No se mencionaba a Ralph en los periódicos de la mañana ni en las noticias de las nueve. El Ojo esperaba que estuviera en el hospital, al menos por unas cuantas semanas. Una pierna rota le hubiera puesto fuera de circulación bastante más tiempo, pero asaltar a un hombre ciego no había sido tan fácil como había pensado. Tenía los brazos y las muñecas amoratadas de las marcas del bastón.
De todos modos, esa tarde no habría boda.
Los prismáticos le acercaron La Biblioteca, y Joanna estuvo frente a él. Se apoyaba contra el mostrador, una mano en la cadera, la otra sujetando el medallón de la cabra, haciéndolo girar entre los dedos mientras hablaba con un cliente.
De repente se giró y miró directamente al Ojo.
Ella sólo vio el tráfico que pasaba y el hotel al otro lado de la calle.
—¿Ocurre algo? —preguntó el cliente.
Ella se echó a reír.
—Alguien anda pisando mi tumba.
El Bentley se paró junto al bordillo. Jake se apeó rápidamente y abrió la puerta trasera. Ralph bajó a la calzada, Llevaba el brazo en cabestrillo y un pie liado con un pesado vendaje. Se ayudaba con una muleta.
El Ojo se levantó de su silla estupefacto, y bajó corriendo las escaleras hacia el vestíbulo. Salió a la acera justo cuando Joanna se precipitaba fuera de la tienda. Se quedó frente a Ralph, petrificada por la sorpresa. Él se encajó la muleta bajo el brazo y se rió. La besó, se dio una patada alegremente en el pie vendado, Jake también se reía haciendo muecas, boxeando con un adversario imaginario, hablando atropelladamente.

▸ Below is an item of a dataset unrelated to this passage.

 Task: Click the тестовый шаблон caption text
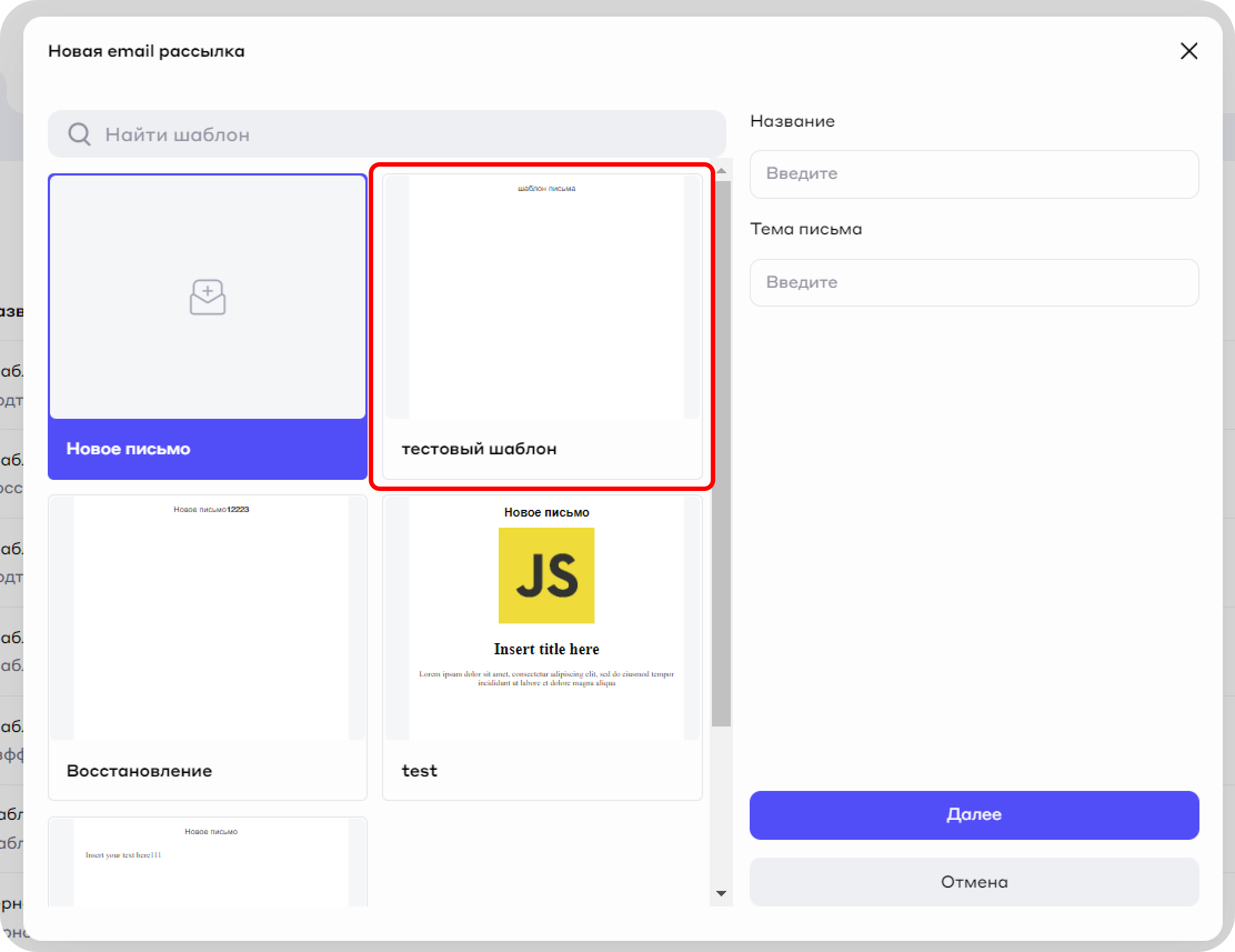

El Ojo cruzó la calle aturdido.
Se oyó un zumbido de motores. Un enjambre de motocicletas pasó como un rayo por su lado. Se volvió, vio los cascos de rugby, las negras zamarras con estrellas rojas, las mandíbulas peludas, los ojos saltones y desorbitados. Un chico rodó frente a él, a escasos metros de distancia, su cara de yac resplandecía, su boca se rajaba entreabierta en un gruñido salvaje.
El Ojo echó a correr.
El joven giró en seco y se lanzó zumbando tras él. El Ojo cruzó de un salto la calzada hacia un portal. La motocicleta rebotó tras él, rugiendo como una furia. Alcanzó a Ralph, lo envió haciendo piruetas, dando bandazos sin control a lo largo del bordillo, luego lo levantó por los aires y lo arrojó acrobáticamente al parachoques de un coche que pasaba en ese momento. Éste lo arrastró un bloque arriba, con los frenos chirriándole.
Joanna se abalanzó sobre el montón que yacía aplastado en la cuneta. Cayó encima, gritando, apretándolo entre sus brazos.
Y en ese mismo terrible instante, el Ojo supo que ella nunca había tenido intención de matar a Ralph Forbes.
Y en el tablero cuadriculado de Dios, una diminuta luz roja se encendió en la calle Hope.